Continuing reports over the next 4 months describe great improvement on the right side with the cavity in the right mid-zone no longer being visible.  However, the condition of the left side continues to deteriorate with a report 7 months after admission stating that the “cavity in the left upper lobe is now very much larger 1 ½” in diameter.”

 

NRO-3000-HOSP-STAN-07-01-02-1444-19

[HOSP/STAN/7/1/2/1444/19 – tomograph showing large cavity in left upper lobe, Dec 1948]

 

During her stay a series of different treatments were attempted to reduce the cavities.  Two months after admission in November 1947 her doctor initially observed that it was “doubtful if a satisfactory collapse could be obtained.  No treatment recommended.  Outlook very poor.”  Nevertheless, two months later in January an artificial pneumothorax was attempted but without success.

 

Artificial pneumothoraxes were performed on patients with the intention of resting the affected lung and hopefully collapsing the cavities at the same time whilst preventing any further spread as a collapsed lung was less likely to spread bacilli.  The procedure had been shown to effect a marked improvement in the size of tuberculous cavities for some patients but could at the same time be a dangerous procedure with a risk of air embolisms, pleural shock, sepsis, emphysema and effusion.

 

HOSP_STAN_9_1_1

 [HOSP/STAN/9/1/1, artificial pneumothorax treatment being performed in Stannington]

 

Three months later, after observing the growth of the cavity in the left upper lobe, a phrenic crush followed by a pneumoperitoneum was recommended and she was transferred to Shotley Bridge Hospital soon after for the procedures to be performed.  By crushing the left phrenic nerve, situated in the neck, they would be able to disable the left diaphragm thus forcing the muscle to relax and lift up, with the idea being that this would then rest the lower part of the lung.   A pneumoperitoneum was often performed in conjunction with the phrenic crush and involved inserting air into the abdominal peritoneal cavity forcing the diaphragm up.

 

Unfortunately after the patient was transferred to Shotley Bridge Hospital for the above procedures she never returned to Stannington and so we do not have any later case notes to follow up the result of her treatment.  However, some later correspondence does tell us that she was moved to Poole Sanatorium from where she was eventually discharged in May 1950.

 

The surgical procedures described here sound very drastic from a modern perspective but were a common approach in the pre-antibiotic era.  With no effective drug treatments surgical approaches such as these were at the forefront of tuberculosis treatment and looking through the files of Stannington Sanatorium it is clear that many of their young patients recovered, or at least showed significant improvements, and went on to live normal lives.
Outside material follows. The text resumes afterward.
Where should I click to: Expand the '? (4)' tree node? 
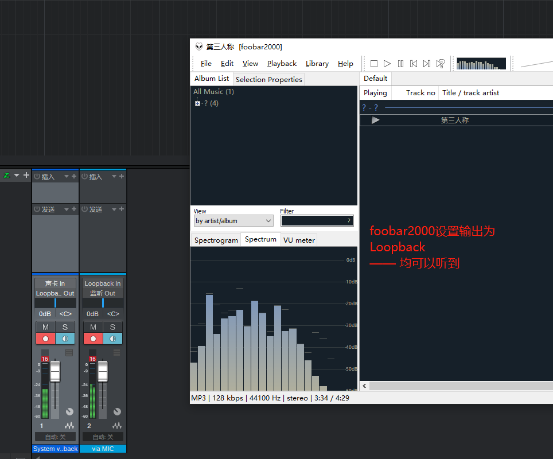[x=198, y=103]
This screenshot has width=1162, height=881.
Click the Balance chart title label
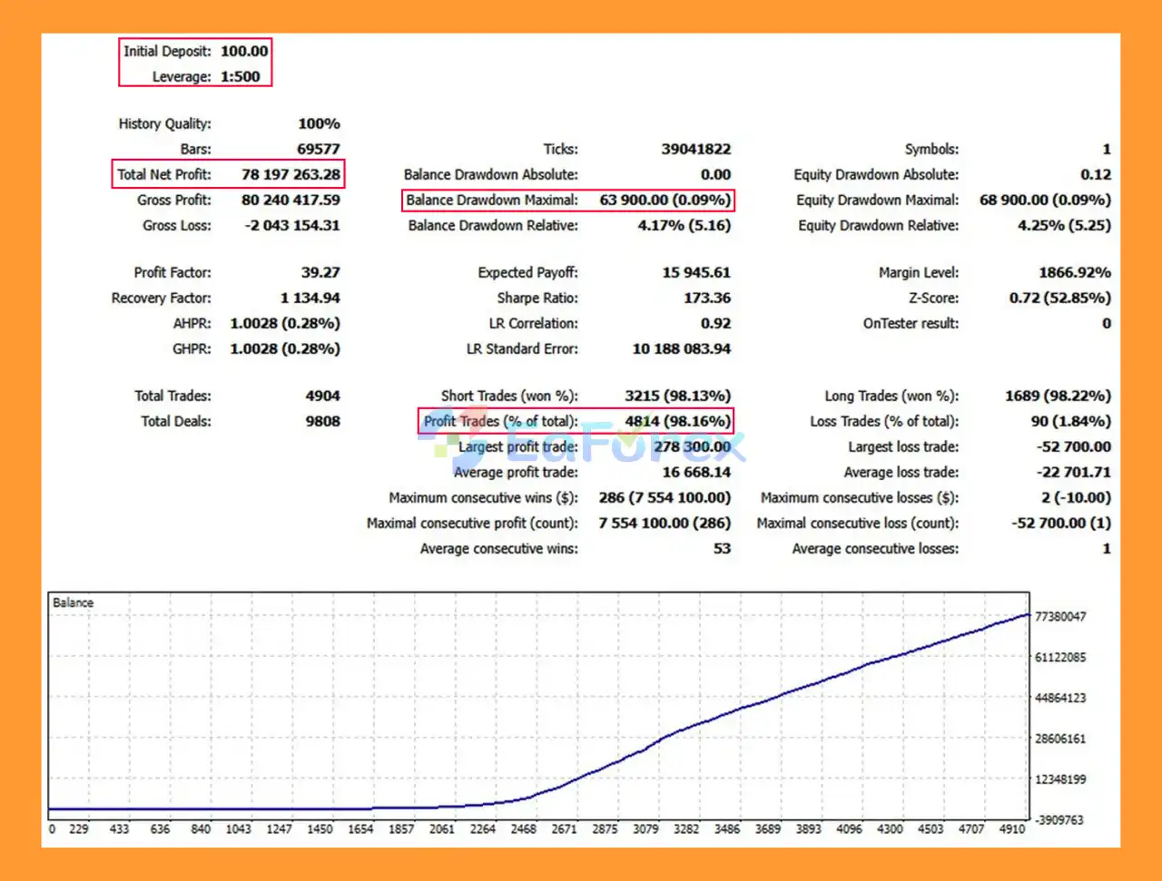pos(73,602)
Types of Tuberculosis at Stannington Sanatorium

Tuberculosis is a bacterium based infectious disease, known as Mycobacterium-tuberculosis. It is a widely held misconception that tuberculosis (TB) is a disease that only affects the lungs. In fact TB can affect any part of the body, both the skeleton and the soft tissue. The key aim here is to identify the various types of TB that affect children and how these affect different parts of the body, with a view to making the patient records and radiographs of the Stannington Sanatorium more understandable.

Primary Infection

Tuberculosis is generally contracted through the inhalation of infected droplets, usually the result of a cough or sneeze, from an individual with active infection. Once inhaled the infection enters the lungs where it manifests itself as a primary complex (Primary TB). Initial infection can be identified by a fever and night sweats which would last up to two weeks, not dissimilar to the effects of pneumonia. This may be followed by skin dullness, weight loss, an increased respiratory rate and haemoptysis (coughing up blood or blood stained sputum). The primary infection goes into a state of incubation during which it multiplies on a small scale to reduce the immune system’s ability to identify its presence, it then spreads throughout the body.

Secondary Infection

There are two ways in which tuberculosis can be disseminated throughout the body, through the lymphatic system and through haematogenous spread (blood stream). The process of widespread dissemination of infection is categorised as miliary tuberculosis, which occurs early in primary infection. It is identified as a series of tiny spots in radiographs, but also causes Chorodial tubercles or pale lesions on the optic nerve which serve as an important symptom in diagnosing this form of TB, particularly in children. Due to its disseminated nature within the body, miliary TB is responsible for a number of other forms of secondary tuberculosis. Organs including the liver, spleen, kidneys, bladder and genitalia are all affected by tuberculosis which are connected to haematogenous miliary TB.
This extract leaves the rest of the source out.